# TASKS AND EXERCISES:
1. In the tribute to Ollie, what word did Ollie often call people?
2. Copy the stretch of the tribute to Ollie from "When I started" through "couldnt understand it." word for word.

Ollieshine.

I first met Ollie 18 years ago when he was at Backtrack studios. I remember the day and his cheery "hello" as he opened the door. It was a lucky day for me.

When I started writing this, I didnt know how to because there was so much to say and seemingly no where to start.

The start is sunshine. Ollie would frequently call people sunshine. It was his way of spreading a good vibe. He felt that you should always treat strangers as you would your family and friends. For this reason all strangers soon became his friends. Ollie was generous, warm and open because he was not afflicted by that aspect of human nature that is suspicious of the unknown. He couldnt understand it.

And so Ollie was also fragile and very precious. He wanted a perfect world but knew it wasn't going to happen. At the same time he was optimistic about "a couple of hundreds years from now". A dear friend of his, Ken, said to me that Ollie was like a rainbow of colours and yet at the same time very black and white with no shade of gray. His sense of morality was fixed, firm and so crystal clear. He could be extremely judgmental but never self-righteous.

# STORED DATA:
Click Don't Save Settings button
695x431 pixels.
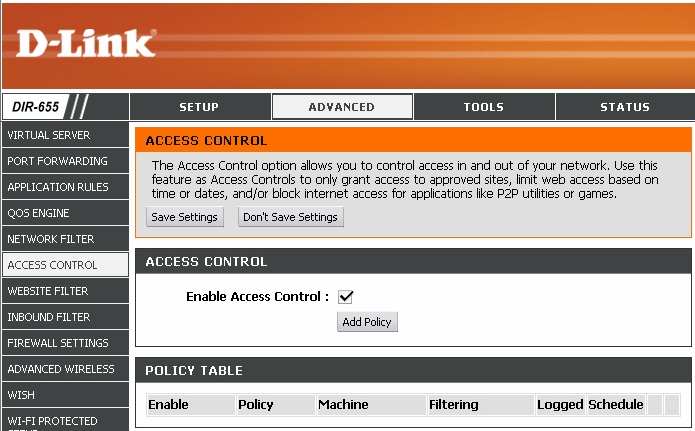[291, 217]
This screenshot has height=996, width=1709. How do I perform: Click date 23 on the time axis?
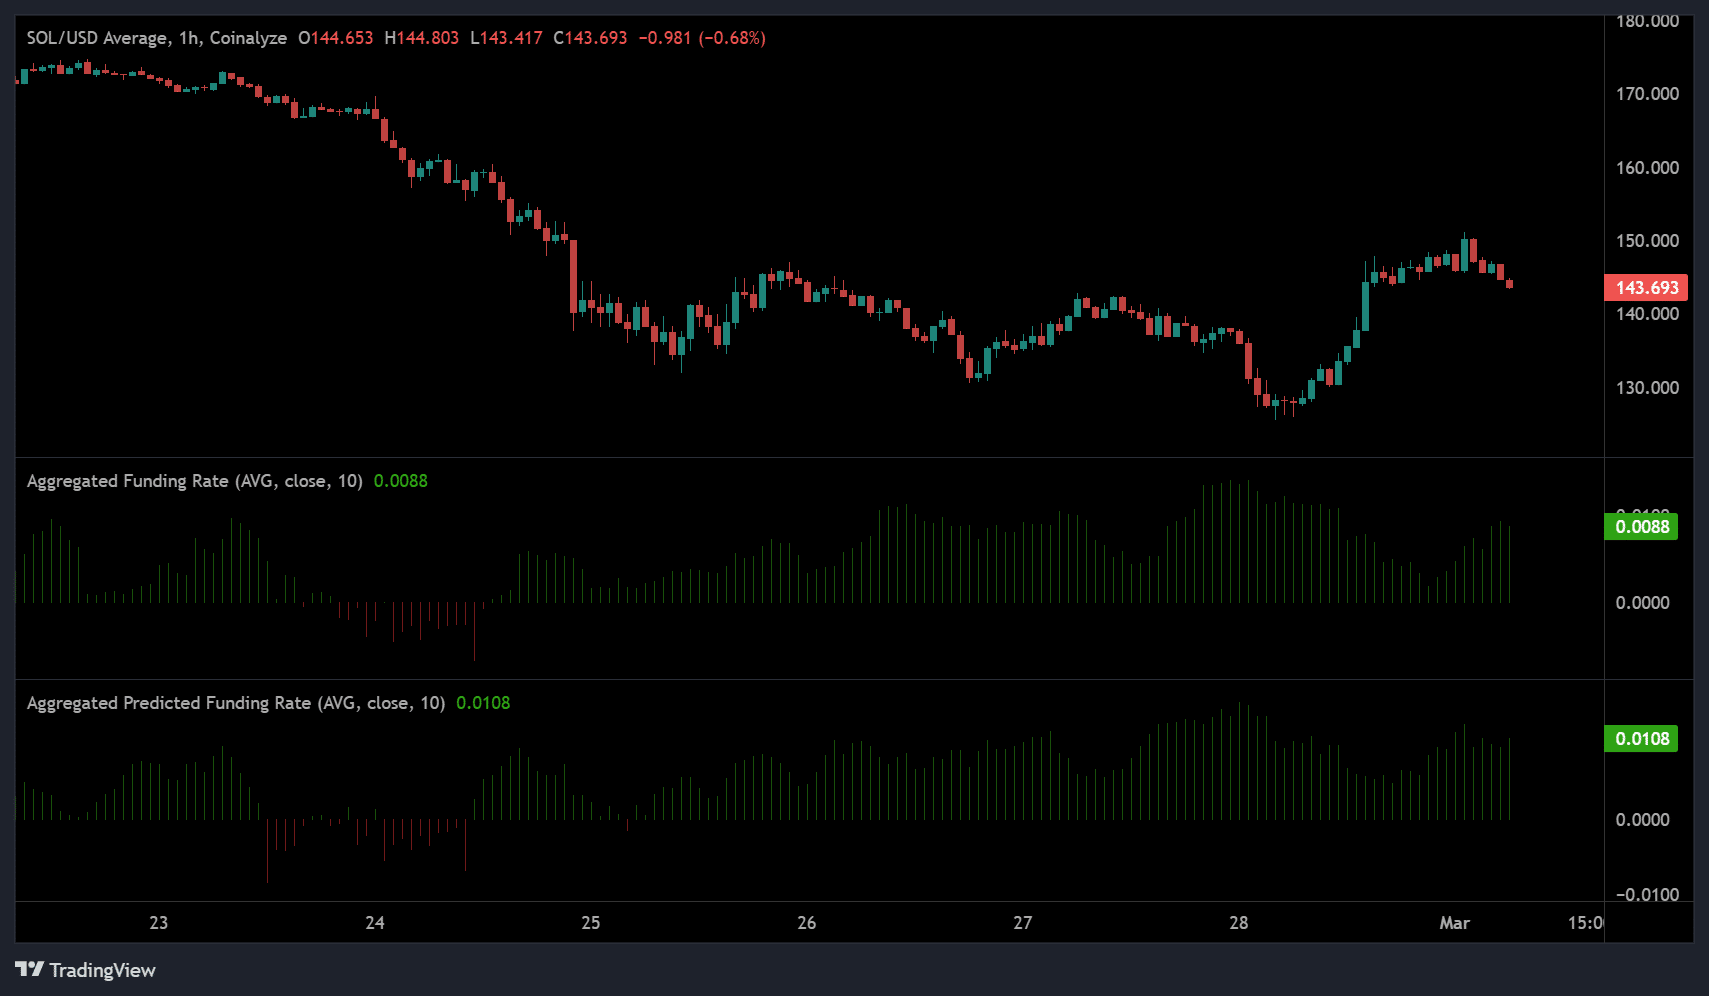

# ANSWERS PER TASK:
1. Sunshine

2.
When I started writing this, I didnt know how to because there was so much to say and seemingly no where to start.

The start is sunshine. Ollie would frequently call people sunshine. It was his way of spreading a good vibe. He felt that you should always treat strangers as you would your family and friends. For this reason all strangers soon became his friends. Ollie was generous, warm and open because he was not afflicted by that aspect of human nature that is suspicious of the unknown. He couldnt understand it.